Sean Monahan and Nathan MacKinnon have each established themselves as 60-point producers and received extensions with an AAV in excess of $6MM. Aleksander Barkov, coming off a career-best 59-point season, signed a six-year, $35.4MM deal with Florida. All three, however, were coming off their ELCs while Johansen is entering the final season of his second contract. That means any long-term deal would buy out more free agent seasons and typically that tends to be more expensive. Based on the comparable deals and his proximity to free agency, a long-term contract for Johansen could well approach or even reach $7MM annually.
Colton Parayko (St. Louis) – Parayko came out of nowhere to earn a regular job on the Blues blue line and posted a solid scoring line of 9-24=33 in 79 contests as a rookie. He boasts a hard shot from the point and tremendous size at 6-foot-6 and 226 pounds. Currently, Parayko is skating in the World Cup as a member of Team North America, flashing his abilities on the international stage.
With only a single season of NHL experience, gauging Parayko’s potential value is difficult. However, if he approximates his 2015-16 production levels this upcoming season, the four-year, $19.5MM contract awarded to Sami Vatanen by the Ducks could prove to be a reasonable comparable.
Vatanen posted campaigns of 37 and 38 points in 2014-15 and 2015-16 respectively before inking his current deal. Like Parayko, Vatanen is also a right-handed defenseman, which is more difficult to find than their counterparts on the left side.
St. Louis could counter with Ryan Ellis as a comparable. Ellis signed a five-year, $12.5MM contract in October of 2014 following a 27-point campaign with the Predators. But most would argue Ellis is worth more than that AAV and consequently Parayko would be too. It’s also possible the Blues would prefer to go with a bridge contract with a lower AAV than Parayko would be able to get on a long-term deal.
Teuvo Teravainen (Carolina) – The Hurricanes took advantage of Chicago’s salary cap woes and in exchange for agreeing to take on the final season of Bryan Bickell’s $4MM-a-year-deal, were rewarded with the skilled Teravainen. Much was expected from the young Finn following the 2014-15 postseason that saw Teravainen record 10 points in 18 games as the Hawks won their third Stanley Cup in six seasons. While a 35-point campaign as a 21-year-old is solid, Teravainen’s skill suggests there is even more scoring potential.

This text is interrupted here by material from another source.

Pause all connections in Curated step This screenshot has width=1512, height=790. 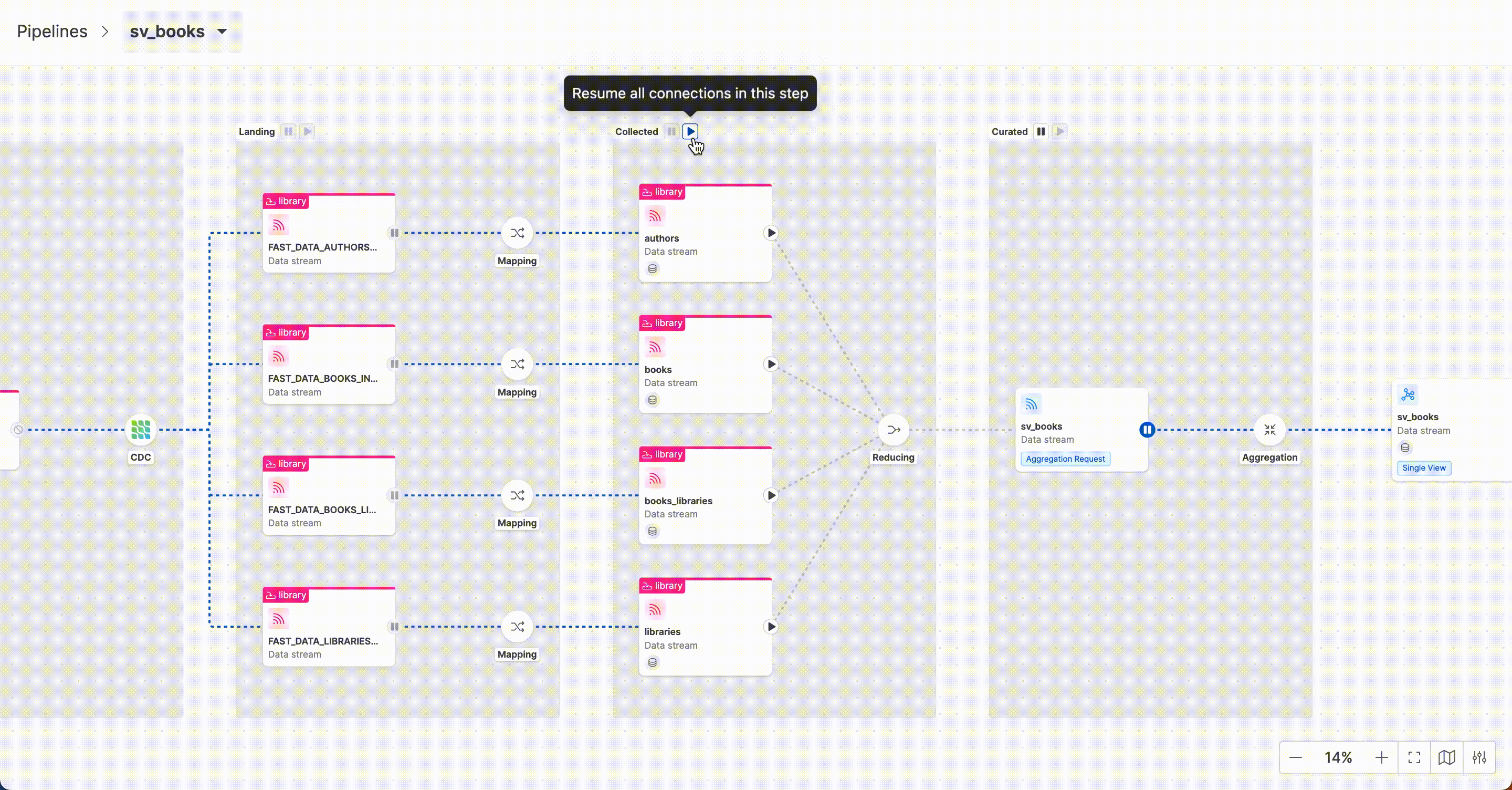[x=1040, y=131]
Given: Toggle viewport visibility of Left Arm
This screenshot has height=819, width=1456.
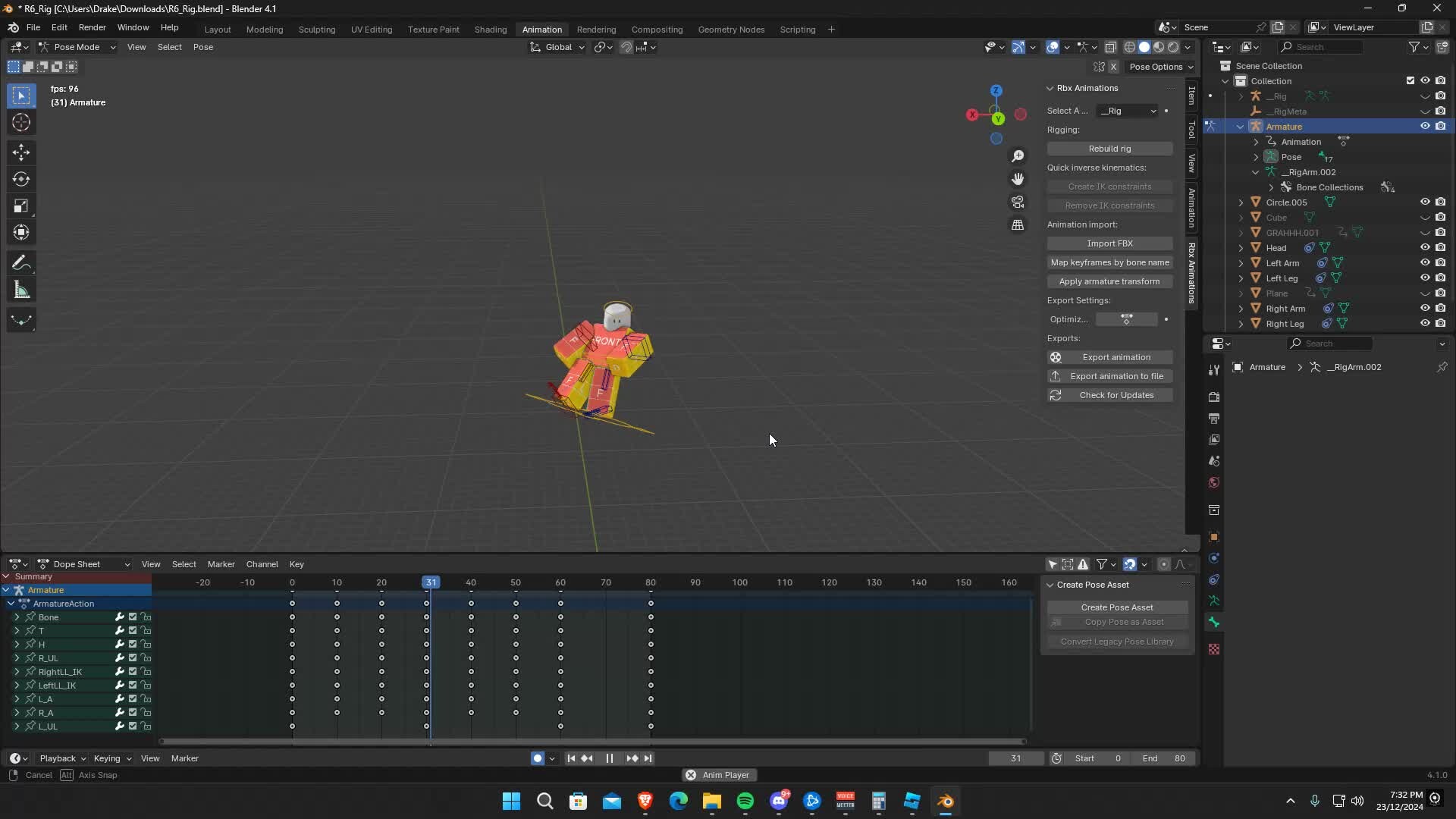Looking at the screenshot, I should click(x=1425, y=262).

It makes sense to stick with the Hurricanes when looking for a comparable since doing so offers insight to how the club values their RFAs. Earlier this summer, Carolina agreed to a six-year, $24MM extension with Swedish center Victor Rask. Rask was coming off a breakout campaign which saw the 23-year-old pivot post career-highs in both goals (21) and assists (27). More importantly, his first NHL season mirrored Teravainen’s in terms of production as Rask netted 11 goals and 33 points in 80 games for the Canes in 2014-15. If Teravainen follows the same path and boosts his offensive production into the 45-point range, a contract similar to that of Rask’s would seem a safe bet.